*Problem requirements*
In the rows starting at the first one and ending at the line that contains "tap(529, 40)", change every "Task" to "Goal" and leave everything else unchanged. Return only those lines.

*** Data section ***

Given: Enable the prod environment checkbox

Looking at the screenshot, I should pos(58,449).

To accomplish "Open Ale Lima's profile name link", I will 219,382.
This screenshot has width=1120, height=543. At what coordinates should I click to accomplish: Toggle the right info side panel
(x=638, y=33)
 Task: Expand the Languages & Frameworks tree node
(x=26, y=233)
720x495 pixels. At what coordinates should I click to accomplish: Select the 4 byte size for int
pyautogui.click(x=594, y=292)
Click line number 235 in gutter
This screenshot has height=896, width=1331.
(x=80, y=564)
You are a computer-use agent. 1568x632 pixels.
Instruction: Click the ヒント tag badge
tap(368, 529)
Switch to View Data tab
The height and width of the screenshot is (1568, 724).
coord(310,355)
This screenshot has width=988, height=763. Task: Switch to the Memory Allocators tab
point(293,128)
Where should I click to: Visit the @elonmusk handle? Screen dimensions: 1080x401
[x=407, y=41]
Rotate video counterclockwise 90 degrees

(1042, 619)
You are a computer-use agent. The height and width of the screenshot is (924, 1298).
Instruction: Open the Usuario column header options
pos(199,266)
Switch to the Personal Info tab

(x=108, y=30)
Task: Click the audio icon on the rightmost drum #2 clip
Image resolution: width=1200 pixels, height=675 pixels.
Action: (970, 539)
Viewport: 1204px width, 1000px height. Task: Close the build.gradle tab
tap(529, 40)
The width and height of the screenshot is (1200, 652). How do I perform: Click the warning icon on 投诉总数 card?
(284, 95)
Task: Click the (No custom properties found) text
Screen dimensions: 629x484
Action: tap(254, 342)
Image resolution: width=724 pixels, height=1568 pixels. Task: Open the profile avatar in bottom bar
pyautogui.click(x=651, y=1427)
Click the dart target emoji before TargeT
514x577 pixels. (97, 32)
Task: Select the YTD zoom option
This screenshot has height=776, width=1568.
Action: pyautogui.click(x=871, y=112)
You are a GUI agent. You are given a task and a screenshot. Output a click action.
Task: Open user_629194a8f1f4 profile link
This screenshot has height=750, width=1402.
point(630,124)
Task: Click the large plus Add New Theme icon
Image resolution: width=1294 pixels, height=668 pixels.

***

*Solution for this task*
Given: Enable the prod environment checkbox

Looking at the screenshot, I should pos(58,449).

To accomplish "Open Ale Lima's profile name link", I will 219,382.
This screenshot has width=1120, height=543. At what coordinates should I click to accomplish: Toggle the right info side panel
(x=638, y=33)
 Goal: Expand the Languages & Frameworks tree node
(x=26, y=233)
720x495 pixels. At what coordinates should I click to accomplish: Select the 4 byte size for int
pyautogui.click(x=594, y=292)
Click line number 235 in gutter
This screenshot has height=896, width=1331.
(x=80, y=564)
You are a computer-use agent. 1568x632 pixels.
Instruction: Click the ヒント tag badge
tap(368, 529)
Switch to View Data tab
The height and width of the screenshot is (1568, 724).
coord(310,355)
This screenshot has width=988, height=763. Goal: Switch to the Memory Allocators tab
point(293,128)
Where should I click to: Visit the @elonmusk handle? Screen dimensions: 1080x401
[x=407, y=41]
Rotate video counterclockwise 90 degrees

(1042, 619)
You are a computer-use agent. The height and width of the screenshot is (924, 1298).
Instruction: Open the Usuario column header options
pos(199,266)
Switch to the Personal Info tab

(x=108, y=30)
Goal: Click the audio icon on the rightmost drum #2 clip
Image resolution: width=1200 pixels, height=675 pixels.
Action: (970, 539)
Viewport: 1204px width, 1000px height. Goal: Close the build.gradle tab
tap(529, 40)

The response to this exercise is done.